Aim of the exercise — Set down exactly, and only, the lines from the one with "The image size is (1396, 709)." to the final line of the entries, both included.

□ □ □ □

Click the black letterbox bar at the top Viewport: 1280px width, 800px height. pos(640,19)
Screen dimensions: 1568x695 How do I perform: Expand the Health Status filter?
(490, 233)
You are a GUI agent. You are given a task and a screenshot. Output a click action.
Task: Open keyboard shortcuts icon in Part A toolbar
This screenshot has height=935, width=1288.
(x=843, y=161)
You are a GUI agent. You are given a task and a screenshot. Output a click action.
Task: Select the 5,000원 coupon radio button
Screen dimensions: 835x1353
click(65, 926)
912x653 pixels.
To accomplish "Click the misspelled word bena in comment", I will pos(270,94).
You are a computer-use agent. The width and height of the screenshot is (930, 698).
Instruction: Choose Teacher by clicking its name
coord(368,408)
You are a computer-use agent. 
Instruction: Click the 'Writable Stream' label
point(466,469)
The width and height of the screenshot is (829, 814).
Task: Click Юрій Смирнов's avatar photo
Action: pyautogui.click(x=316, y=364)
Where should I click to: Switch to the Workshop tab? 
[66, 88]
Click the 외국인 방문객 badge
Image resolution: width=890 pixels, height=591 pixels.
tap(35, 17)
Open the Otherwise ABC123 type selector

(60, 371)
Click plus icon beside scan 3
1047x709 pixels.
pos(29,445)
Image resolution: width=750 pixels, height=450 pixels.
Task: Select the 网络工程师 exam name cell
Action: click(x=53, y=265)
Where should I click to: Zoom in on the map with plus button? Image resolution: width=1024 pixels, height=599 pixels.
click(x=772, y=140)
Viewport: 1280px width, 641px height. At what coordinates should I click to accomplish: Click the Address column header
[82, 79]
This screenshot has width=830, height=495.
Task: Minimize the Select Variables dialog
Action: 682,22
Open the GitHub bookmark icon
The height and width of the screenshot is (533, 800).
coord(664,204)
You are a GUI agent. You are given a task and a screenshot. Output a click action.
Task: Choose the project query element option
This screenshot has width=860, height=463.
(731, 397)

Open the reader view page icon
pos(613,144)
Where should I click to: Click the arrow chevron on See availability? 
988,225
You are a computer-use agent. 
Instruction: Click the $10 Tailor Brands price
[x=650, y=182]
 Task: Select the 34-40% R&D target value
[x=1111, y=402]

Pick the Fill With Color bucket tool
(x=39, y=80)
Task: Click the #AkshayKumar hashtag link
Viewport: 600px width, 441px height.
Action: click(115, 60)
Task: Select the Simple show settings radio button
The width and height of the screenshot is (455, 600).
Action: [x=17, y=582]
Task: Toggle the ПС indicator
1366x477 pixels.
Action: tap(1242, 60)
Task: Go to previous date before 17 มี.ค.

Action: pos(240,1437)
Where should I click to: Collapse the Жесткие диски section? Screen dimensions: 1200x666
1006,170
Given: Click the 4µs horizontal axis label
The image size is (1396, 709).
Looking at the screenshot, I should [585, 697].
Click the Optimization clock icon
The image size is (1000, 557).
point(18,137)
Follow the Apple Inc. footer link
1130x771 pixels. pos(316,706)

□ □ □ □

Result of the task —
The image size is (1396, 709).
Looking at the screenshot, I should [585, 697].
Click the Optimization clock icon
The image size is (1000, 557).
point(18,137)
Follow the Apple Inc. footer link
1130x771 pixels. pos(316,706)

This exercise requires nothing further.